The wall painting on both sides of the church are beautifully depicted, there is almost a feminine hand to be seen.  Painted flowers adorn the panels between the panels of stories, painted feet stray into the patterned areas.  Subject matter covers biblical stories as well as historic matter.  The church replaced a Saxon church 900 years ago.  The early Norman church, rebuilt in 1140 would have been of the simple cruciform lay-out.  It was later enlarged, after the massive tower collapsed, which then took a total of 300 years to build.  The wall-paintings was probably done around the date of 1450, but only a 100 years later they were covered at the time of the Protestant Reformation.  They were then rediscovered in 1852, but apparently because of their “Popish superstitions’ the then vicar had them covered once more in whitewash, and it was only in 1876 a more sympathetic vicar had them uncovered and once more restored.

St.George and the slaying of the dragon on the left and St.Christopher on the right

St. Christopher

Christopher normally faces the entrance to the church in his role as patron saint of travellers.   His legend tells us that a young man Offero set off on a journey to find the ‘greatest king’ so that he could devote himself to the king’s service.  He travelled round the world progressively serving greater monarchs until, at last he found his way to a monastery there to serve King Jesus, as some sort of penance for not being able to say his prayers or able to fast, he was set by the abbot to carry pilgrims and travellers across the river to the monastery.
One evening he heard a child crying on the far bank, he carried the child on his shoulder but found him much heavier than anyone Offero had ever carried.  The child said “Your load is heavy, because you are carrying someone who carries the sins of all the world”  After that he was called Christian the ‘Christ-Bearer’
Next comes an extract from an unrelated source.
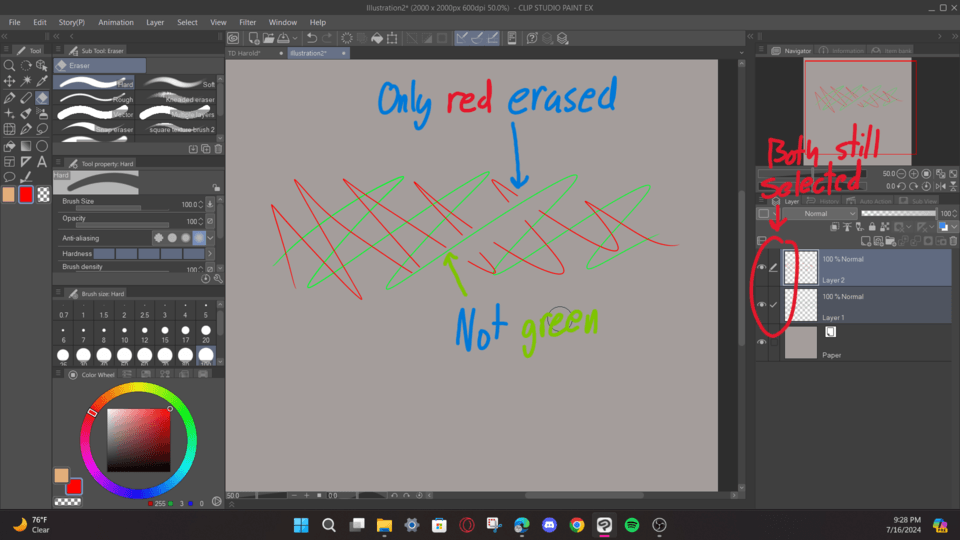Click the red main color swatch
This screenshot has height=540, width=960.
[26, 194]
Edmund was born in 840 AD and at 14 he became the Christian king of East Anglia.  In 869 the invading Viking armies marched through Mercia and into East Anglia destroying the abbeys of Peterborough and Ely.  Edmund was defeated at Hoxney, and the Danish king offered to set up Edmund as ‘puppet king’, if he would renounce his religion and his God.  Edmund of course refused and on November 20th, 870 AD he was martyred.  He was stripped, tied to a tree, and shot with arrows and then later beheaded. ……..  There is something maliciously cruel about the deaths of the middle ages, spiteful and cruel, a way of keeping the populace under control.


Catherine of Alexandria, was to become the patron saint of women, virgins, philosophers and students after her persecution and death at the hands of the Emperor Maxentius (306-312).  She had protested to the emperor about the worship of idols, she also debated with philosophers about religion and turned them in favour of her argument.  This so enraged Maxentius that he had the philosophers killed, Catherine was brought out of prison, stripped to the waist and flogged.  She is visited in prison by the Empress Faustina who is also converted, the emperor again is so enraged that he kills the empress, and then tortures Catherine on a spiked wheel and then she was executed.  The story is told in a strip cartoon form, the little prison house is tiny, with poor Catherine looking out.
Also of course, the whirligig firework  called the Catherine Wheel is named after her.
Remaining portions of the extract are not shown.